• Exercise task: Render the data, from its first line through the line containing "Open the Israel", as a JSON list of strings with one string per line and blank lines omitted.

>>>

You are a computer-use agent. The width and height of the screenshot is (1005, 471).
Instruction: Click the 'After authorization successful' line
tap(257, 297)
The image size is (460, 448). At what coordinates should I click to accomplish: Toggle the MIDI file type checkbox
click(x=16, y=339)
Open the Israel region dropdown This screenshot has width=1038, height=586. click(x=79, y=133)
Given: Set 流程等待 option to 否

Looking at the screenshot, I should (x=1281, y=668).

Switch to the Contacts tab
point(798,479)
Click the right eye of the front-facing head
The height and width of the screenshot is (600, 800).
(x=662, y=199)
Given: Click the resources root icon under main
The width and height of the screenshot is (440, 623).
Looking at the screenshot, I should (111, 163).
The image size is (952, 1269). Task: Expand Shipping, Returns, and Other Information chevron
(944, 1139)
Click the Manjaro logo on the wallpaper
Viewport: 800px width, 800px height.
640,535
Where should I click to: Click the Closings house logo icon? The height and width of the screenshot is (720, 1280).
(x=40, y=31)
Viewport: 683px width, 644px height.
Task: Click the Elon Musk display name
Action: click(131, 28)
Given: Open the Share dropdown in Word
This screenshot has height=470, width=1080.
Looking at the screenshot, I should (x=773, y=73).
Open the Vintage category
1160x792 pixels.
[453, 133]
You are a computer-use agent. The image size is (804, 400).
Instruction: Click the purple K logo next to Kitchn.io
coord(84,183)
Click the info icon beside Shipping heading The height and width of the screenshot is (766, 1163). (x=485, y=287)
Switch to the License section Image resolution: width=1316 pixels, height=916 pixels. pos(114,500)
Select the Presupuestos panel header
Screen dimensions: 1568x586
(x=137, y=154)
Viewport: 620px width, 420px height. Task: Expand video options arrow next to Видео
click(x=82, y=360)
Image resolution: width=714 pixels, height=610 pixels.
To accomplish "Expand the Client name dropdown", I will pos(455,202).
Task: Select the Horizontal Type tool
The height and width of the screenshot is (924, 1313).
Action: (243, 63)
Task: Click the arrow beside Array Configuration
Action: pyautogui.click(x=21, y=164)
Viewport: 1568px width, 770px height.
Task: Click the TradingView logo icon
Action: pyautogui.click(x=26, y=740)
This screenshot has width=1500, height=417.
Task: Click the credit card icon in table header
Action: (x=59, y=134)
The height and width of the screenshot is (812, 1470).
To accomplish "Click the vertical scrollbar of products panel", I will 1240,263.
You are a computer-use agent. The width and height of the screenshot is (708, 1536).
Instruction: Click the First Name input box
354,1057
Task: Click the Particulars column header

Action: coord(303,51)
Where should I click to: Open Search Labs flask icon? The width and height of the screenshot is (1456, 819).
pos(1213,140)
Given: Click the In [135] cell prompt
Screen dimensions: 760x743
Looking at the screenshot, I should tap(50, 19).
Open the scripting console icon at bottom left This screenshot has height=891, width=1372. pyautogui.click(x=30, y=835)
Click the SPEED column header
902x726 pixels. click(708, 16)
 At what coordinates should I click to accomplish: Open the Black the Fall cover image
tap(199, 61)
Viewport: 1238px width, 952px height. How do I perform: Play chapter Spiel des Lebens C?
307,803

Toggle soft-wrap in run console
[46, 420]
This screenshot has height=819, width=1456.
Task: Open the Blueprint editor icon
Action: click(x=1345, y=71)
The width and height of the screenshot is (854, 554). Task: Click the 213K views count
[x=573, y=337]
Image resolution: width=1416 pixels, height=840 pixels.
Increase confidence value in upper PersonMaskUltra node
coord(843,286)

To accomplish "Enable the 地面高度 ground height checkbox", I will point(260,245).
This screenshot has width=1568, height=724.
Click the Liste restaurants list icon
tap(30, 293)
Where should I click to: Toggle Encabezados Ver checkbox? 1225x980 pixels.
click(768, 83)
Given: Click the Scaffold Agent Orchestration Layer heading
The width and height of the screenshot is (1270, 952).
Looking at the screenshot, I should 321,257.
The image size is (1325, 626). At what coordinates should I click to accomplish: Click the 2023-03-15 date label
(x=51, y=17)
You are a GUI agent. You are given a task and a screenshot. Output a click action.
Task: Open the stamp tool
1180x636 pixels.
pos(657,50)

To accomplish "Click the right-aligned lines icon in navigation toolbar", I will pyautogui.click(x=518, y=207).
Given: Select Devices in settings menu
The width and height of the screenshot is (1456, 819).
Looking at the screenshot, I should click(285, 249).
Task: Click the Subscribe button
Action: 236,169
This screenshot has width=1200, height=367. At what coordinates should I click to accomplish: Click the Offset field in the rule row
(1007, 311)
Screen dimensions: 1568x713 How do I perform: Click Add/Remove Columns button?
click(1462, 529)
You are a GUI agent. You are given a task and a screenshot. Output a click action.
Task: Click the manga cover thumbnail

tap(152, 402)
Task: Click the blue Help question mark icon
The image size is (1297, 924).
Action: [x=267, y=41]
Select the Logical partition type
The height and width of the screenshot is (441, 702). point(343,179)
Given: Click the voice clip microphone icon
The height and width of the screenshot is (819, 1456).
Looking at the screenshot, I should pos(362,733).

<<<

• In response:
[
  "You are a computer-use agent. The width and height of the screenshot is (1005, 471).",
  "Instruction: Click the 'After authorization successful' line",
  "tap(257, 297)",
  "The image size is (460, 448). At what coordinates should I click to accomplish: Toggle the MIDI file type checkbox",
  "click(x=16, y=339)",
  "Open the Israel region dropdown This screenshot has width=1038, height=586. click(x=79, y=133)"
]